What you are asked to do →
Only the lines from the one with "Task: Open the 文件(F) menu" onward are wanted, through the last line of the entries, set down exactly.

Provided records →
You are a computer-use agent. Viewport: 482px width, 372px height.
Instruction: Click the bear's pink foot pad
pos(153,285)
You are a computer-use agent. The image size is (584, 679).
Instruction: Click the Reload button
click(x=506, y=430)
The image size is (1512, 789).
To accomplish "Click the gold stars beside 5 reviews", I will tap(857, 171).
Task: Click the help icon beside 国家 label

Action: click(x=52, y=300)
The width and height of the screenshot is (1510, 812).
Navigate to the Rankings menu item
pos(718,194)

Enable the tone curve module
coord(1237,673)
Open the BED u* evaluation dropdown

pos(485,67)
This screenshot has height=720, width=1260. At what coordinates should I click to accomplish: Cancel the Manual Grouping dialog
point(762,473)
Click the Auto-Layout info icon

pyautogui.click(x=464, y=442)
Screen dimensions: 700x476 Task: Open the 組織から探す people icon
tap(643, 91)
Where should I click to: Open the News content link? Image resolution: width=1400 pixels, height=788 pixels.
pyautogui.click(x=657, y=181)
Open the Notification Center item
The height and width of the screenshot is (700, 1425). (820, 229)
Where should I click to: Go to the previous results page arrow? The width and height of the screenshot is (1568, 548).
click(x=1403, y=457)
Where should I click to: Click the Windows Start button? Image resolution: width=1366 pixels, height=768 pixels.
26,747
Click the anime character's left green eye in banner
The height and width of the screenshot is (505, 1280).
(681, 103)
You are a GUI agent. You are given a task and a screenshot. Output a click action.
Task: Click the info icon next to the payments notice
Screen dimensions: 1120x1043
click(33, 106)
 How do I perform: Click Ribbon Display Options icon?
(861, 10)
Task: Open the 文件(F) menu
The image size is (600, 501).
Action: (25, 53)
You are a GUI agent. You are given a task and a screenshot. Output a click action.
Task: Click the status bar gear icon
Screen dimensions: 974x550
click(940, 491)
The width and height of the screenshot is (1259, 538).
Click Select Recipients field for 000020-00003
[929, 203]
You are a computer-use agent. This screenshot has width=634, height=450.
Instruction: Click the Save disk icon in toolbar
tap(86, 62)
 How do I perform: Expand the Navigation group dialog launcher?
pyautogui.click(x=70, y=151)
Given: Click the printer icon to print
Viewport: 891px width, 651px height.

Result for this exercise →
Task: Open the 文件(F) menu
The image size is (600, 501).
Action: (25, 53)
You are a GUI agent. You are given a task and a screenshot. Output a click action.
Task: Click the status bar gear icon
Screen dimensions: 974x550
click(940, 491)
The width and height of the screenshot is (1259, 538).
Click Select Recipients field for 000020-00003
[929, 203]
You are a computer-use agent. This screenshot has width=634, height=450.
Instruction: Click the Save disk icon in toolbar
tap(86, 62)
 How do I perform: Expand the Navigation group dialog launcher?
pyautogui.click(x=70, y=151)
Given: Click the printer icon to print
Viewport: 891px width, 651px height.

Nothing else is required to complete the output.